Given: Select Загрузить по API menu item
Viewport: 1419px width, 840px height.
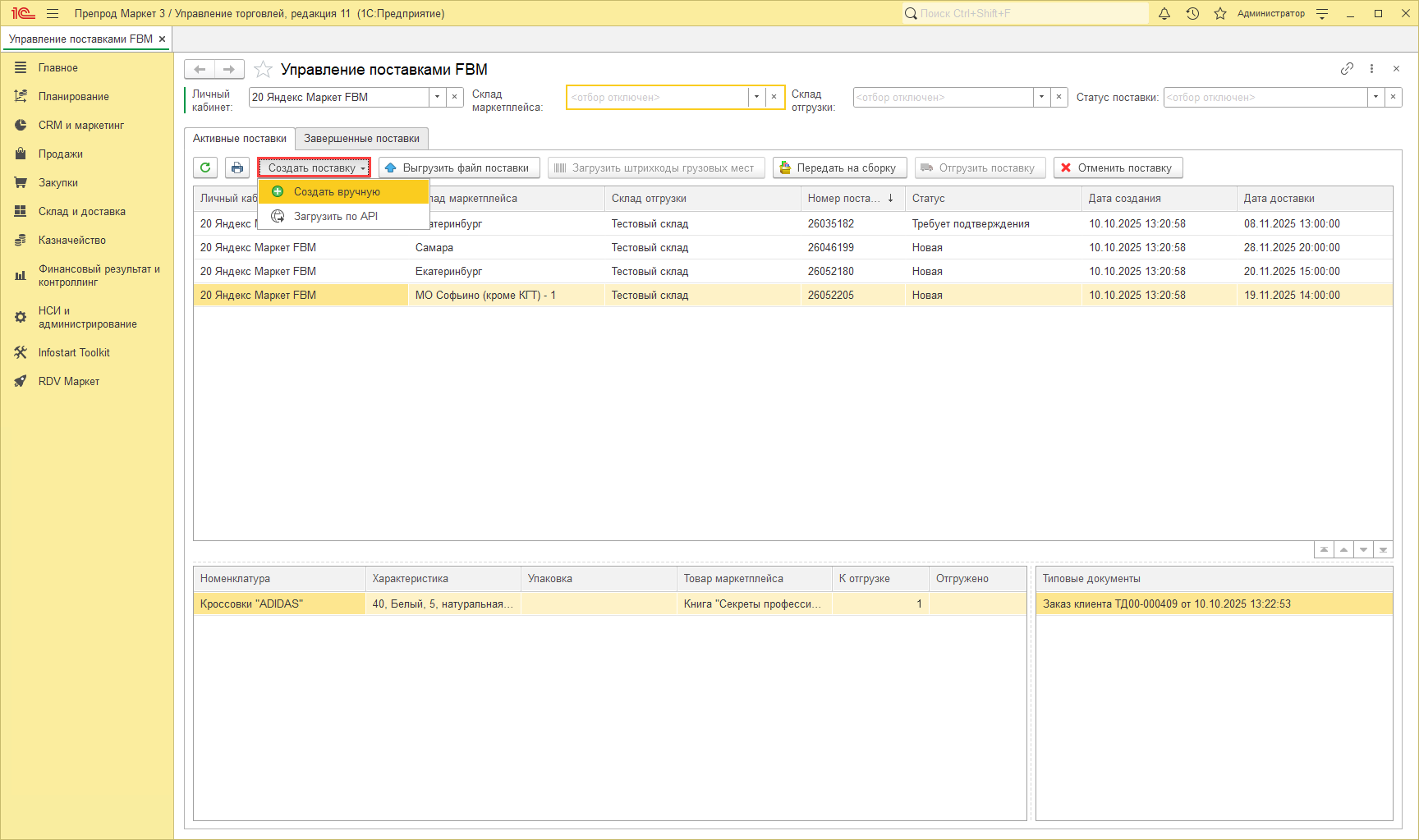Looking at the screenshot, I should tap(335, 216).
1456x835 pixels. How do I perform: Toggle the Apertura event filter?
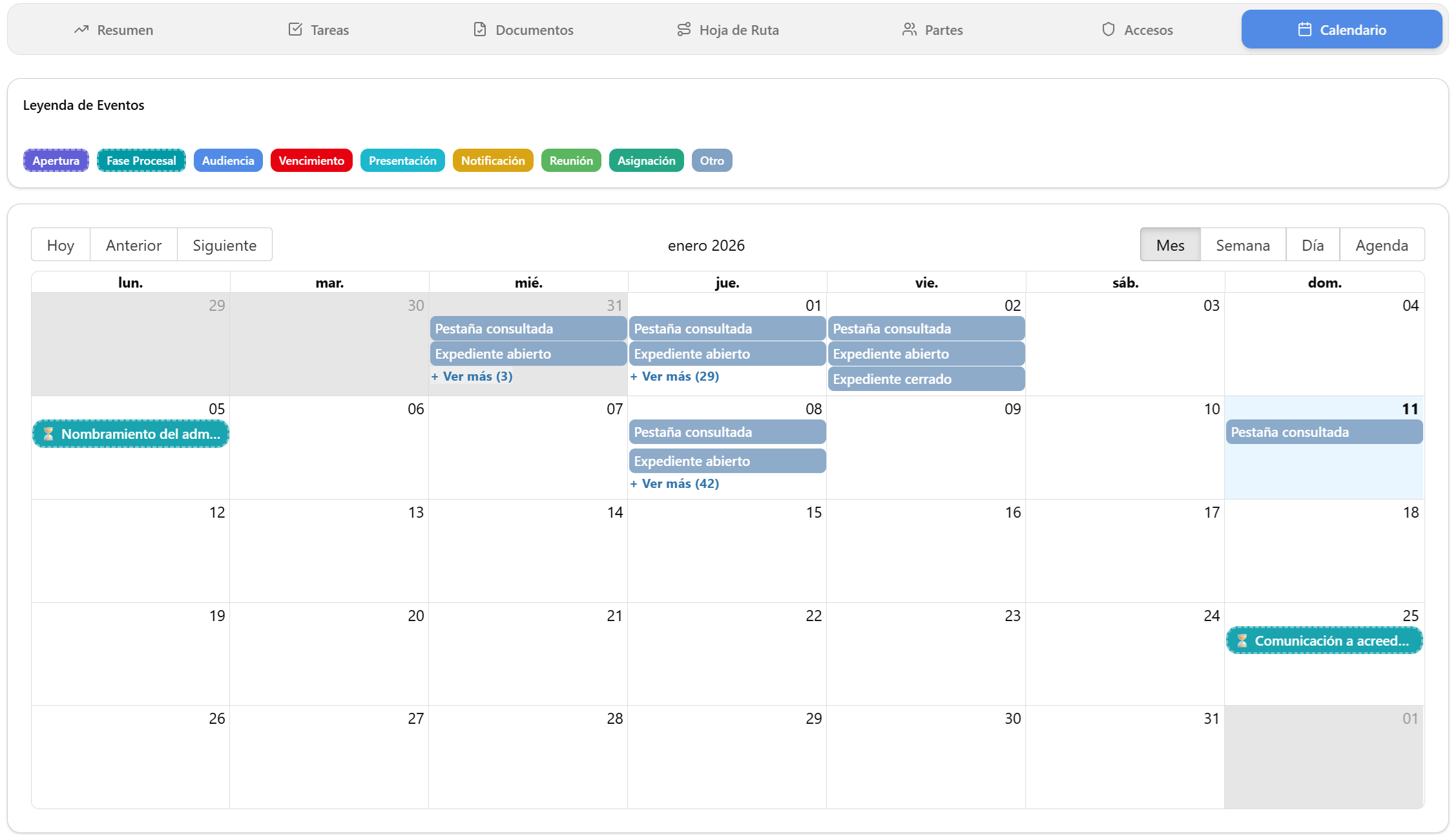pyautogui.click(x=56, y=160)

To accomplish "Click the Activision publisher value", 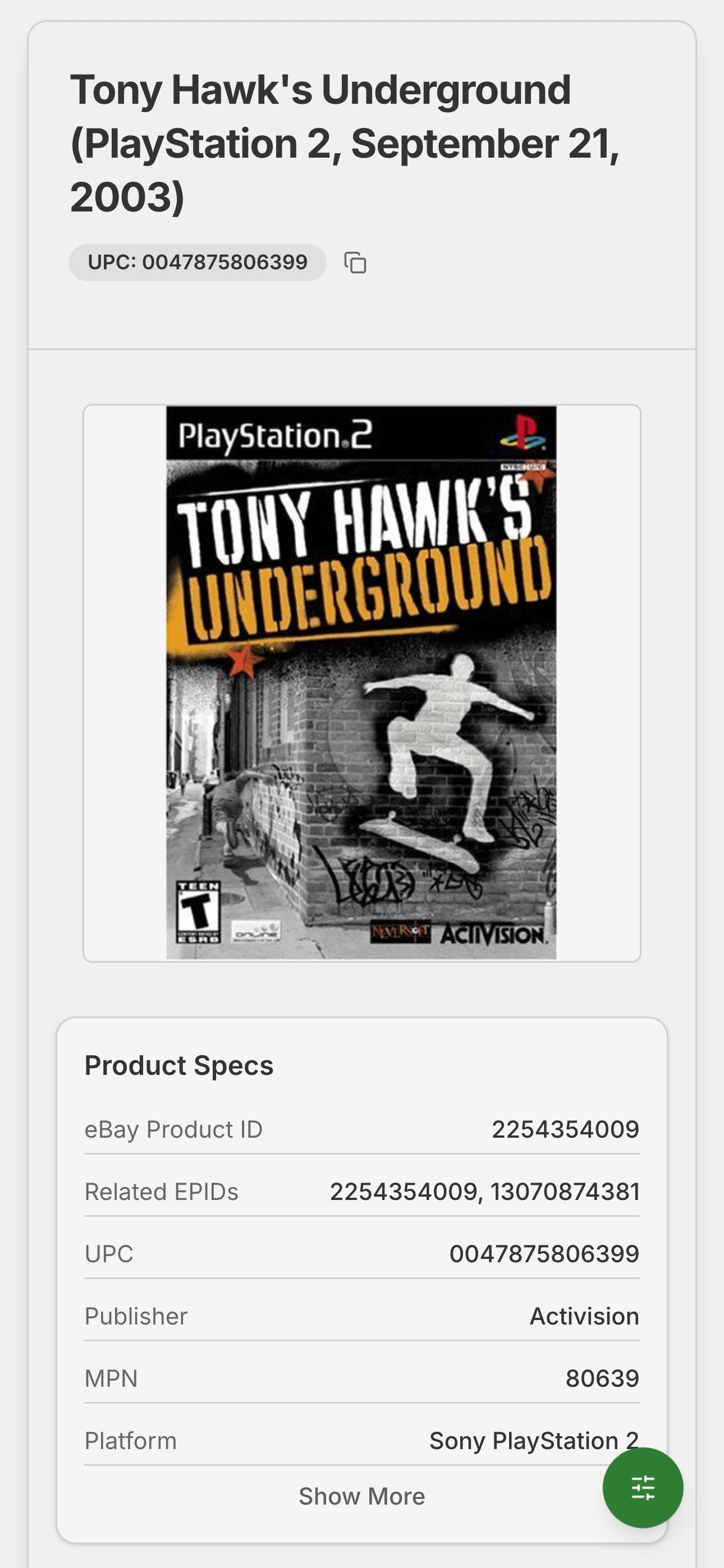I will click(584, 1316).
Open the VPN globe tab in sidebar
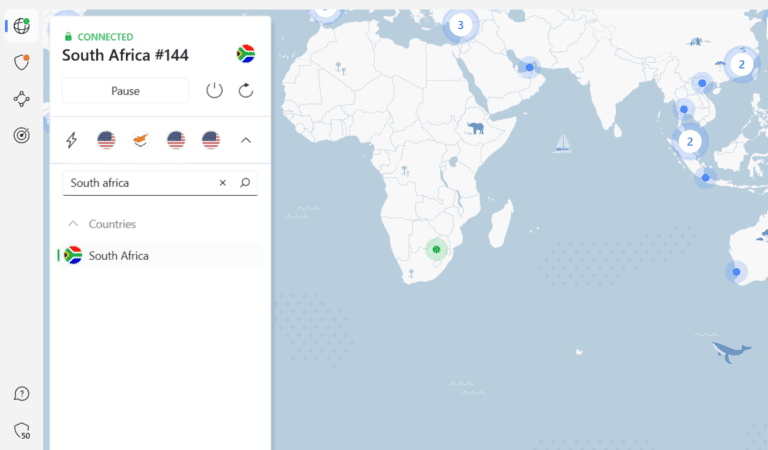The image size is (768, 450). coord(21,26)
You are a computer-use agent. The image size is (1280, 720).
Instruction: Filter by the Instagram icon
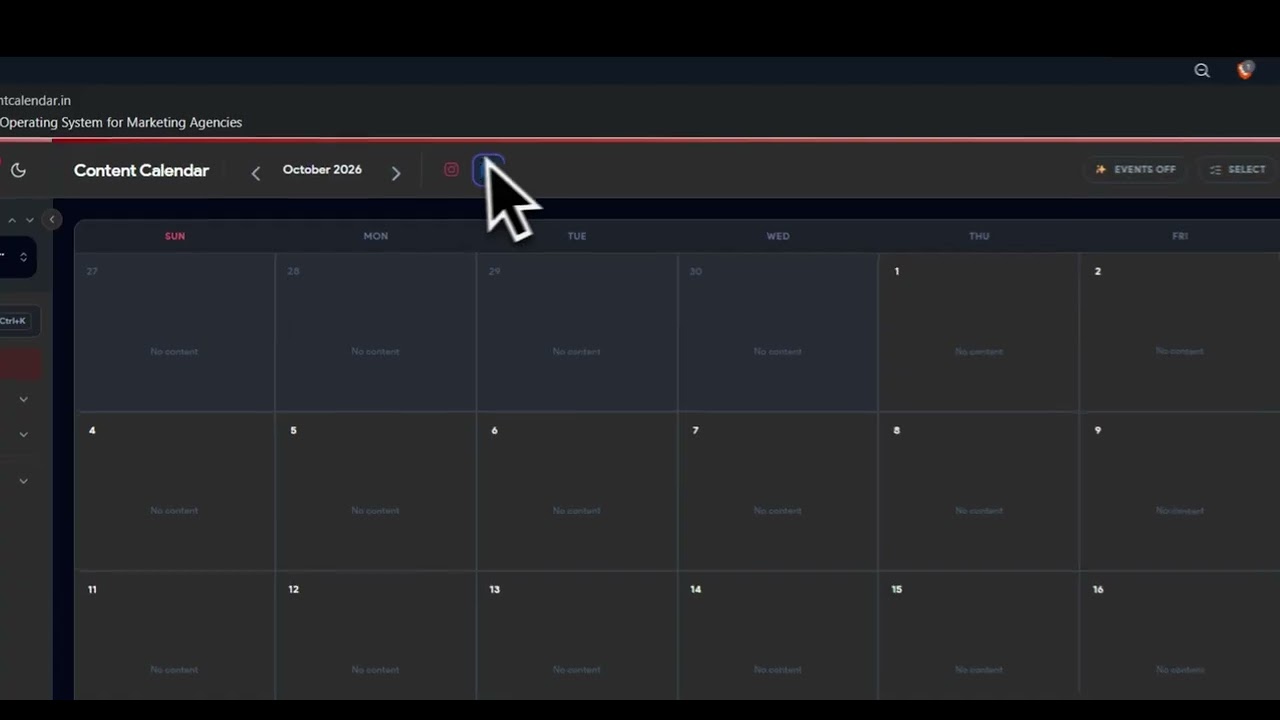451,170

- [EXERCISE DESCRIPTION]: Reproduce word for word the stretch of the data from the line containing "You are a computer-use" through the end of the data, leaving the pictures out of your answer.

- [RESPONSE TO THIS TASK]:
You are a computer-use agent. The image size is (1280, 720).
Instruction: Filter by the Instagram icon
451,170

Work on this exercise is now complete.